In draaiboeken werden niet alleen de shots genoteerd, 

maar ook met welke lens dat shot gemaakt moest worden. 

Geen chroma-key, geen effectmachines, geen bewegend licht,  

geen ledscreens, geen beeldbandregistratie, geen editing.  

Drie camera’s en daar moest je het mee doen. 

Ervaringsles 1: gezag

(laat je niet manipuleren of gek maken)

Eén van de programma’s uit mijn beginperiode was een 

soloprogramma rond Dakota Staton . (Werd samen met

Sarah Vaughn en Ella Fitzgerald gerekend tot de beste

jazzvocalisten ter wereld.)

Opname: Studio Concordia (omgebouwd theater in

Bussum).

Qua televisievormgeving was het de tijd van zetstukjes.

Ging een liedje over de liefde (wat nogal eens voorkwam)

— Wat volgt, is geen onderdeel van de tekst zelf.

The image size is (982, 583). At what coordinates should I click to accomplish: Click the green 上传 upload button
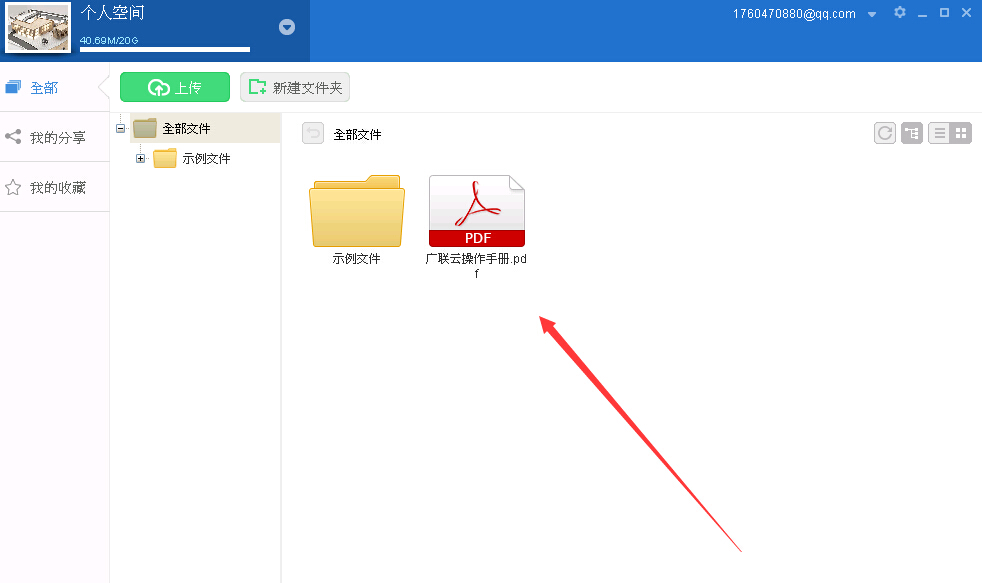pyautogui.click(x=174, y=87)
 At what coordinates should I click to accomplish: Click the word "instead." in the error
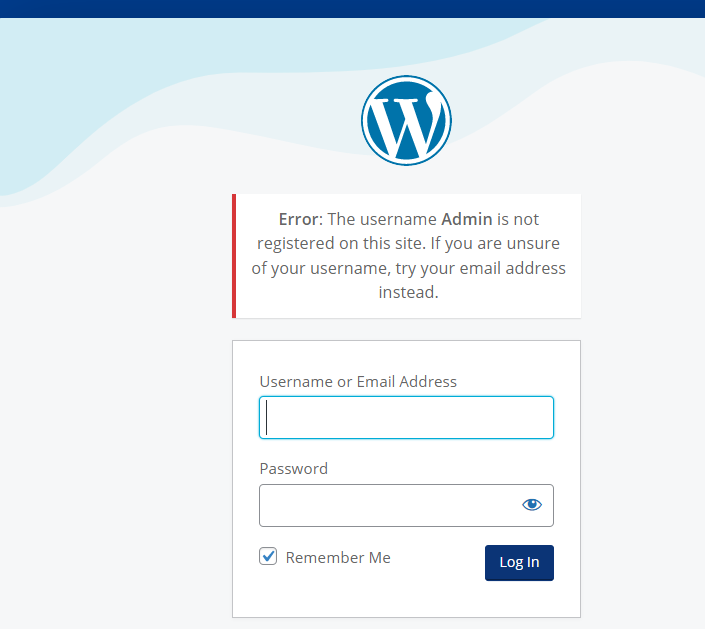pyautogui.click(x=408, y=292)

dan stond er wel ergens een hart, een cupido of een

Biedermeiertje met rozen.

Bij ‘Summertime’ een zonnetje en bij ‘Blue Moon”…..

nou ja, je snapt het wel.

Ik hield daar niet van.

Past al helemaal niet bij jazz.

Dat is de muziek van het rauwe vlees, van bodyandsoul,

van echt en oorspronkelijk.

Ik had bedacht om de ballads in wit op te nemen en de

uptempo nummers in zwart, waardoor ik via de optische bank,

(filmtrucage) als een paard op een schaakbord van het ene

nummer naar het andere kon springen. Van snel naar  slow 

en vice versa.

’s Middags nam ik de ballads op. (witte horizon)

’s Avonds de uptempo nummers. (zwarte gordijnen)

De begeleiding bestond uit een gelegenheidscombo van

Nederlandse muzikanten onder leiding van Frans Elsen.

De persoonlijke begeleiding van Dakota lag bij haar

echtgenoot. Een lid van de Muslim Brotherhood die na de

avondpauze, waarin de muzikanten bij het eten een biertje

hadden gedronken, ontstak in razernij. Hij eiste van mij

dat ik de muzikanten zou vervangen vanwege het feit dat

ze naar alcohol roken.

Ik heb hem uitgelegd dat in Nederland andere regels

golden dan die hij zichzelf had opgelegd.

Om de muzikanten te straffen liet hij de uptempo nummers

aanzienlijk sneller spelen als normaal. Het programma

was zeker 10 minuten korter dan het zou zijn geweest bij

een normaal tempo.

Dat was voor de muzikanten geen pretje.

Daarbij had ik in de loop van de middag nog een andere

opstandigheid moeten dresseren. Eén van de drie camera-

mensen meende dat hij beter gekwalificeerd was om

regisseur te zijn dan ik. Hij pleegde voortdurend obstructie,

zette andere shots voor, dan die ik wilde zien. Het is een

vaker voorkomend fenomeen, waar nieuwe jonge regisseurs

mee te maken kunnen krijgen. De vraag om een beetje  professioneel te zijn hielp niet. Hij bleef dwarsliggen 

en daarmee ook de sfeer in de ploeg saboteren.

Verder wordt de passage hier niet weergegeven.